> _DATASET CONTENT_:
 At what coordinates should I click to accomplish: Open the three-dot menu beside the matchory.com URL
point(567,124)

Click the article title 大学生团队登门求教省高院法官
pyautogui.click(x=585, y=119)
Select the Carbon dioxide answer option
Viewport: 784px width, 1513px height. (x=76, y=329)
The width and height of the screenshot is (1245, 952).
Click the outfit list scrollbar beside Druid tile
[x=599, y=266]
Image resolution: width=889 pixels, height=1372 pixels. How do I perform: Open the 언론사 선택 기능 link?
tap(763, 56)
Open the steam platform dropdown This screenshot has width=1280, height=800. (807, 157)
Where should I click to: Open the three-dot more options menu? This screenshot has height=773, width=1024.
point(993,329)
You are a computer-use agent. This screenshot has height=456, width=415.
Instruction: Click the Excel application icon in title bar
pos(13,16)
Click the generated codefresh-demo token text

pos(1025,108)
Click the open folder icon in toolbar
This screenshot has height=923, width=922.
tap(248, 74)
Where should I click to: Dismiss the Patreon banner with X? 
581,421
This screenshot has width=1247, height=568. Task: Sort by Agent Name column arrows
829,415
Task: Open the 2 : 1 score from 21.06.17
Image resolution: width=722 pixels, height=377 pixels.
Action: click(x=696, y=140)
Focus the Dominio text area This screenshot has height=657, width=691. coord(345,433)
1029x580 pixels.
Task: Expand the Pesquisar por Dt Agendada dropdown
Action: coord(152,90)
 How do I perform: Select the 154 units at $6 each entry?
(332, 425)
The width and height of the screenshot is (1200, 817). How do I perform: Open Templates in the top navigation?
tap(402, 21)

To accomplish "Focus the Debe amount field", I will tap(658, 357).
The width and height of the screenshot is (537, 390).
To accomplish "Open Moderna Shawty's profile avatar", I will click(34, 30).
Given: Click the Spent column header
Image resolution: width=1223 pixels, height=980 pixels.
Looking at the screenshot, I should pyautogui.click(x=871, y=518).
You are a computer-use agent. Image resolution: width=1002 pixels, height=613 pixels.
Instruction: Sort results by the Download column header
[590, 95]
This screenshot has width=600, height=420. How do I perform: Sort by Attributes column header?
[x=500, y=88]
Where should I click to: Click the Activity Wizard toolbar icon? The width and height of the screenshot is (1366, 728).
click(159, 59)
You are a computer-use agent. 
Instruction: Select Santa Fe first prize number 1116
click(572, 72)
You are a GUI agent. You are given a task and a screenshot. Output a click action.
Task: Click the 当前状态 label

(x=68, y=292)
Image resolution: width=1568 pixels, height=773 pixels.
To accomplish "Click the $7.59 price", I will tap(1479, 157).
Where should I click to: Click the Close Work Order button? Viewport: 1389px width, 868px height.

> _WORK INSTRUCTION_:
Provide only the number of lines in the listing above that contain "will".

> _RESPONSE AREA_:
3